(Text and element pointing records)
<<<<

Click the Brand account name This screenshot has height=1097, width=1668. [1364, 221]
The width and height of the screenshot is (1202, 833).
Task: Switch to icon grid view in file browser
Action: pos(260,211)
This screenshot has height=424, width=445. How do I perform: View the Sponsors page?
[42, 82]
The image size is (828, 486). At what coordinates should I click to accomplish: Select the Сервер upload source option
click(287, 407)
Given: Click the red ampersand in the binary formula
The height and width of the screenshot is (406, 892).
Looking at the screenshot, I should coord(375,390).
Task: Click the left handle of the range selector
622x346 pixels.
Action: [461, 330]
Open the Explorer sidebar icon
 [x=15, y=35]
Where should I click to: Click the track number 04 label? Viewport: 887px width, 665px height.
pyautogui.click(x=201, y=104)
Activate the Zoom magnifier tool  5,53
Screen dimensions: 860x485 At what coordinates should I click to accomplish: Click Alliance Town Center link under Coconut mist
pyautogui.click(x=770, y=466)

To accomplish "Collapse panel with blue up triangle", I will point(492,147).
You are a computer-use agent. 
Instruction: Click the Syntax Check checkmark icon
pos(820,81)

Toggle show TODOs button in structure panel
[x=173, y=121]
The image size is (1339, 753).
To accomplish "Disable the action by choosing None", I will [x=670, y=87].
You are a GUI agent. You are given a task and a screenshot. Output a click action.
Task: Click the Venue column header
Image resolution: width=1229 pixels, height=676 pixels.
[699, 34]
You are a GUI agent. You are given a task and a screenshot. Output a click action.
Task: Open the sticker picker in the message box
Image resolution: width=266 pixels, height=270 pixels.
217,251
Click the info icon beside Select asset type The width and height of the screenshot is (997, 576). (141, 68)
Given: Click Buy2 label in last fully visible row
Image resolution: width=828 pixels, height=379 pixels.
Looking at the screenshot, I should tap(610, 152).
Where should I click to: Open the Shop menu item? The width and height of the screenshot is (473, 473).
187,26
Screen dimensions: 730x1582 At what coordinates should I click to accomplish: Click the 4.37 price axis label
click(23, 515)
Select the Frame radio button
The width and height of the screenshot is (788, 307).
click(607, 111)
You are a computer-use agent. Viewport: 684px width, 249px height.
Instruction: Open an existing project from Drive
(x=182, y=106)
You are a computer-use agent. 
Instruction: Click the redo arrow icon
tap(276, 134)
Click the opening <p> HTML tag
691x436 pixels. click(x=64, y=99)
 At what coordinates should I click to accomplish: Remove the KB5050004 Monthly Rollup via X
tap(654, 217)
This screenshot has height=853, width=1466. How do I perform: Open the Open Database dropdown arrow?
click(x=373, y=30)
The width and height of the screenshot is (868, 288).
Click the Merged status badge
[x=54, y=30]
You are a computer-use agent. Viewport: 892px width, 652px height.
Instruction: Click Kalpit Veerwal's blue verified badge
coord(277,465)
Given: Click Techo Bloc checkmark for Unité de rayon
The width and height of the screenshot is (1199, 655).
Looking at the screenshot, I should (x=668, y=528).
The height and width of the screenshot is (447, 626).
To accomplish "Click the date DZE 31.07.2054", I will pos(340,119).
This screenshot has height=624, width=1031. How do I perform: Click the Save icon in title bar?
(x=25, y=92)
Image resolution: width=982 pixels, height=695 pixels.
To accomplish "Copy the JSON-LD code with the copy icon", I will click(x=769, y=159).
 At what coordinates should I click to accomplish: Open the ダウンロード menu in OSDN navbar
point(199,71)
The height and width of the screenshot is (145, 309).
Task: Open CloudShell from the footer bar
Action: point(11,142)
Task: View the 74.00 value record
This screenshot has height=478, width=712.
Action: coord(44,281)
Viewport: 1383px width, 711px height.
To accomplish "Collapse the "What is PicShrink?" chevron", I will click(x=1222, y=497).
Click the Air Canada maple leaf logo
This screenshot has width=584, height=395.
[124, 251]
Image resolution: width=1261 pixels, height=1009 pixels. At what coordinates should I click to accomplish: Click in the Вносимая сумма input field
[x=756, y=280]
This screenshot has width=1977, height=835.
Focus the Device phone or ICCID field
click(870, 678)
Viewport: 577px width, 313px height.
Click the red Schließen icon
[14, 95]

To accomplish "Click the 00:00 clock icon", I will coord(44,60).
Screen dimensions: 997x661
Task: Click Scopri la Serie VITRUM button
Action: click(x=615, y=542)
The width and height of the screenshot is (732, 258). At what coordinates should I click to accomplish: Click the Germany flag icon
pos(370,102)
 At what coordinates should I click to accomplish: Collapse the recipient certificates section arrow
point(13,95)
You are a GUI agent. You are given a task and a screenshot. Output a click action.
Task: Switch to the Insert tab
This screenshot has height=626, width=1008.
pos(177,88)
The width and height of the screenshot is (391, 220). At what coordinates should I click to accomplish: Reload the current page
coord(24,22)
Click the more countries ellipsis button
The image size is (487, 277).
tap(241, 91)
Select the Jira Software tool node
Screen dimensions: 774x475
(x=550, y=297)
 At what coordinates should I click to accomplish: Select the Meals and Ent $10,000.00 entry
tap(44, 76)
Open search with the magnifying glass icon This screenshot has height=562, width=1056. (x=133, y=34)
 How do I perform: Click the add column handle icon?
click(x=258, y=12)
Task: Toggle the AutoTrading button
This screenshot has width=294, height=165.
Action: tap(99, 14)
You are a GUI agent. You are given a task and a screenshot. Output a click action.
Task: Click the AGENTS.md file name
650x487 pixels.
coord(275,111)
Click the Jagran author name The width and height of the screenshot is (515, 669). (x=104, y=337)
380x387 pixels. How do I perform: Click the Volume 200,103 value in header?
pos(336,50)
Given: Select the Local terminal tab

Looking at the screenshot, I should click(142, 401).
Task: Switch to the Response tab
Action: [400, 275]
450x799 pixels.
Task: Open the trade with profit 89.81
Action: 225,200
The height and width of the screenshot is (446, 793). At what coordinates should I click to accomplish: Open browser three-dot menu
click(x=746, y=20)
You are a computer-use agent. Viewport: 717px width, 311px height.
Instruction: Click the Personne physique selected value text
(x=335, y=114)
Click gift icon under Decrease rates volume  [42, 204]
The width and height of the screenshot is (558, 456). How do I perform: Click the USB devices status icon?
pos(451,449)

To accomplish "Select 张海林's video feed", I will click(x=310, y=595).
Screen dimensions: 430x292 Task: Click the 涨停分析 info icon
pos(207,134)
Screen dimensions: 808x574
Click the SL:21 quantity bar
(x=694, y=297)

>>>>

__What the task requires__
Can you recast every line of the records above as a JSON list of strings, one string per line, leaving out the blank lines?

__Correct output__
[
  "Click the Brand account name This screenshot has height=1097, width=1668. [1364, 221]",
  "The width and height of the screenshot is (1202, 833).",
  "Task: Switch to icon grid view in file browser",
  "Action: pos(260,211)",
  "This screenshot has height=424, width=445. How do I perform: View the Sponsors page?",
  "[42, 82]",
  "The image size is (828, 486). At what coordinates should I click to accomplish: Select the Сервер upload source option",
  "click(287, 407)",
  "Given: Click the red ampersand in the binary formula",
  "The height and width of the screenshot is (406, 892).",
  "Looking at the screenshot, I should coord(375,390).",
  "Task: Click the left handle of the range selector",
  "622x346 pixels.",
  "Action: [461, 330]",
  "Open the Explorer sidebar icon",
  " [x=15, y=35]",
  "Where should I click to: Click the track number 04 label? Viewport: 887px width, 665px height.",
  "pyautogui.click(x=201, y=104)",
  "Activate the Zoom magnifier tool  5,53",
  "Screen dimensions: 860x485 At what coordinates should I click to accomplish: Click Alliance Town Center link under Coconut mist",
  "pyautogui.click(x=770, y=466)",
  "To accomplish \"Collapse panel with blue up triangle\", I will point(492,147).",
  "You are a computer-use agent. ",
  "Instruction: Click the Syntax Check checkmark icon",
  "pos(820,81)",
  "Toggle show TODOs button in structure panel",
  "[x=173, y=121]",
  "The image size is (1339, 753).",
  "To accomplish \"Disable the action by choosing None\", I will [x=670, y=87].",
  "You are a GUI agent. You are given a task and a screenshot. Output a click action.",
  "Task: Click the Venue column header",
  "Image resolution: width=1229 pixels, height=676 pixels.",
  "[699, 34]",
  "You are a GUI agent. You are given a task and a screenshot. Output a click action.",
  "Task: Open the sticker picker in the message box",
  "Image resolution: width=266 pixels, height=270 pixels.",
  "217,251",
  "Click the info icon beside Select asset type The width and height of the screenshot is (997, 576). (141, 68)",
  "Given: Click Buy2 label in last fully visible row",
  "Image resolution: width=828 pixels, height=379 pixels.",
  "Looking at the screenshot, I should tap(610, 152).",
  "Where should I click to: Open the Shop menu item? The width and height of the screenshot is (473, 473).",
  "187,26",
  "Screen dimensions: 730x1582 At what coordinates should I click to accomplish: Click the 4.37 price axis label",
  "click(23, 515)",
  "Select the Frame radio button",
  "The width and height of the screenshot is (788, 307).",
  "click(607, 111)",
  "You are a computer-use agent. Viewport: 684px width, 249px height.",
  "Instruction: Open an existing project from Drive",
  "(x=182, y=106)",
  "You are a computer-use agent. ",
  "Instruction: Click the redo arrow icon",
  "tap(276, 134)",
  "Click the opening <p> HTML tag",
  "691x436 pixels. click(x=64, y=99)",
  " At what coordinates should I click to accomplish: Remove the KB5050004 Monthly Rollup via X",
  "tap(654, 217)",
  "This screenshot has height=853, width=1466. How do I perform: Open the Open Database dropdown arrow?",
  "click(x=373, y=30)",
  "The width and height of the screenshot is (868, 288).",
  "Click the Merged status badge",
  "[x=54, y=30]",
  "You are a computer-use agent. Viewport: 892px width, 652px height.",
  "Instruction: Click Kalpit Veerwal's blue verified badge",
  "coord(277,465)",
  "Given: Click Techo Bloc checkmark for Unité de rayon",
  "The width and height of the screenshot is (1199, 655).",
  "Looking at the screenshot, I should (x=668, y=528).",
  "The height and width of the screenshot is (447, 626).",
  "To accomplish \"Click the date DZE 31.07.2054\", I will pos(340,119).",
  "This screenshot has height=624, width=1031. How do I perform: Click the Save icon in title bar?",
  "(x=25, y=92)",
  "Image resolution: width=982 pixels, height=695 pixels.",
  "To accomplish \"Copy the JSON-LD code with the copy icon\", I will click(x=769, y=159).",
  " At what coordinates should I click to accomplish: Open the ダウンロード menu in OSDN navbar",
  "point(199,71)",
  "The height and width of the screenshot is (145, 309).",
  "Task: Open CloudShell from the footer bar",
  "Action: point(11,142)",
  "Task: View the 74.00 value record",
  "This screenshot has height=478, width=712.",
  "Action: coord(44,281)",
  "Viewport: 1383px width, 711px height.",
  "To accomplish \"Collapse the \"What is PicShrink?\" chevron\", I will click(x=1222, y=497).",
  "Click the Air Canada maple leaf logo",
  "This screenshot has width=584, height=395.",
  "[124, 251]",
  "Image resolution: width=1261 pixels, height=1009 pixels. At what coordinates should I click to accomplish: Click in the Вносимая сумма input field",
  "[x=756, y=280]",
  "This screenshot has width=1977, height=835.",
  "Focus the Device phone or ICCID field",
  "click(870, 678)",
  "Viewport: 577px width, 313px height.",
  "Click the red Schließen icon",
  "[14, 95]",
  "To accomplish \"Click the 00:00 clock icon\", I will coord(44,60).",
  "Screen dimensions: 997x661",
  "Task: Click Scopri la Serie VITRUM button",
  "Action: click(x=615, y=542)",
  "The width and height of the screenshot is (732, 258). At what coordinates should I click to accomplish: Click the Germany flag icon",
  "pos(370,102)",
  " At what coordinates should I click to accomplish: Collapse the recipient certificates section arrow",
  "point(13,95)",
  "You are a GUI agent. You are given a task and a screenshot. Output a click action.",
  "Task: Switch to the Insert tab",
  "This screenshot has height=626, width=1008.",
  "pos(177,88)",
  "The width and height of the screenshot is (391, 220). At what coordinates should I click to accomplish: Reload the current page",
  "coord(24,22)",
  "Click the more countries ellipsis button",
  "The image size is (487, 277).",
  "tap(241, 91)",
  "Select the Jira Software tool node",
  "Screen dimensions: 774x475",
  "(x=550, y=297)",
  " At what coordinates should I click to accomplish: Select the Meals and Ent $10,000.00 entry",
  "tap(44, 76)",
  "Open search with the magnifying glass icon This screenshot has height=562, width=1056. (x=133, y=34)",
  " How do I perform: Click the add column handle icon?",
  "click(x=258, y=12)",
  "Task: Toggle the AutoTrading button",
  "This screenshot has width=294, height=165.",
  "Action: tap(99, 14)",
  "You are a GUI agent. You are given a task and a screenshot. Output a click action.",
  "Task: Click the AGENTS.md file name",
  "650x487 pixels.",
  "coord(275,111)",
  "Click the Jagran author name The width and height of the screenshot is (515, 669). (x=104, y=337)",
  "380x387 pixels. How do I perform: Click the Volume 200,103 value in header?",
  "pos(336,50)",
  "Given: Select the Local terminal tab",
  "Looking at the screenshot, I should click(142, 401).",
  "Task: Switch to the Response tab",
  "Action: [400, 275]",
  "450x799 pixels.",
  "Task: Open the trade with profit 89.81",
  "Action: 225,200",
  "The height and width of the screenshot is (446, 793). At what coordinates should I click to accomplish: Open browser three-dot menu",
  "click(x=746, y=20)",
  "You are a computer-use agent. Viewport: 717px width, 311px height.",
  "Instruction: Click the Personne physique selected value text",
  "(x=335, y=114)",
  "Click gift icon under Decrease rates volume  [42, 204]",
  "The width and height of the screenshot is (558, 456). How do I perform: Click the USB devices status icon?",
  "pos(451,449)",
  "To accomplish \"Select 张海林's video feed\", I will click(x=310, y=595).",
  "Screen dimensions: 430x292 Task: Click the 涨停分析 info icon",
  "pos(207,134)",
  "Screen dimensions: 808x574",
  "Click the SL:21 quantity bar",
  "(x=694, y=297)"
]